Saturday, July 14, 2018

Operation Shock and Kavanaugh


Go on to Parts Three (Gideon v. Wainwright), Four (Griswold v. Connecticut), and Five (Boerne v. Flores) at the links.

For those with short attention spans, the TLDR can be summarized as follows: in Griswold, Wikipedia notes famed liberal jurist William O. Douglas doing what conservatives have come to loathe: interpret the Constitution for the current times rather than "following" it as the Founders (and those who amended it in later years) wrote and -- they believe -- intended it to mean.  The term they favor is 'strict constructionism'.
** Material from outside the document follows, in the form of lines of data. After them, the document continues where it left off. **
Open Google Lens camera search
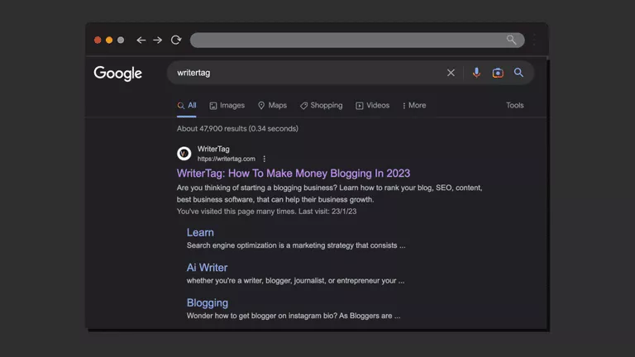The width and height of the screenshot is (635, 357). 498,73
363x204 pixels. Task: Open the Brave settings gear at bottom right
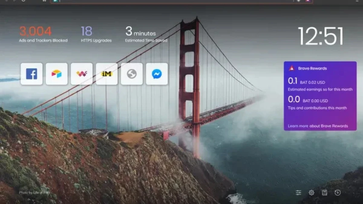311,192
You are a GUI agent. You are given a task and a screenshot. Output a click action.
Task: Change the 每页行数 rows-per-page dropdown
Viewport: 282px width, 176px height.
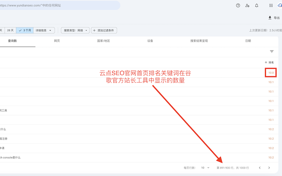point(205,168)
Although the Bill of Rights does not explicitly mention "privacy", Justice William O. Douglas wrote for the majority that the right was to be found in the "penumbras" and "emanations" of other constitutional protections, such as the self-incrimination clause of the Fifth Amendment. Douglas wrote, "Would we allow the police to search the sacred precincts of marital bedrooms for telltale signs of the use of contraceptives? The very idea is repulsive to the notions of privacy surrounding the marriage relationship." Justice Arthur Goldberg wrote a concurring opinion in which he used the Ninth Amendment in support of the Supreme Court's ruling. Justice Byron White and Justice John Marshall Harlan II wrote concurring opinions in which they argued that privacy is protected by the due process clause of the Fourteenth Amendment.  
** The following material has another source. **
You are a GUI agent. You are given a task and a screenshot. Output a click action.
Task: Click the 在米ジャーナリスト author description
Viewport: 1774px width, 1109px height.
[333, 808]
For those non-attorneys and law students reading here, Griswold was the precedent for many other cases ... including Roe v. Wade.

So as disclaimer, I'm not a lawyer or a law student so I'm certainly not teaching or interpreting law here; just trying to understand the motivations and rationales of those that are.  Former Senator and member of the Judiciary Committee Al Franken has some questions he would ask the nominee if he were still serving; perhaps some of his once-peers might take them up in September, when Chair Grassley indicates confirmation hearings might begin.  Mitch McConnell has indicated the full Senate will vote before October ... just as we all begin to focus on the midterm elections, which might influence turnout to some degree.  On both sides.  (Understatement?)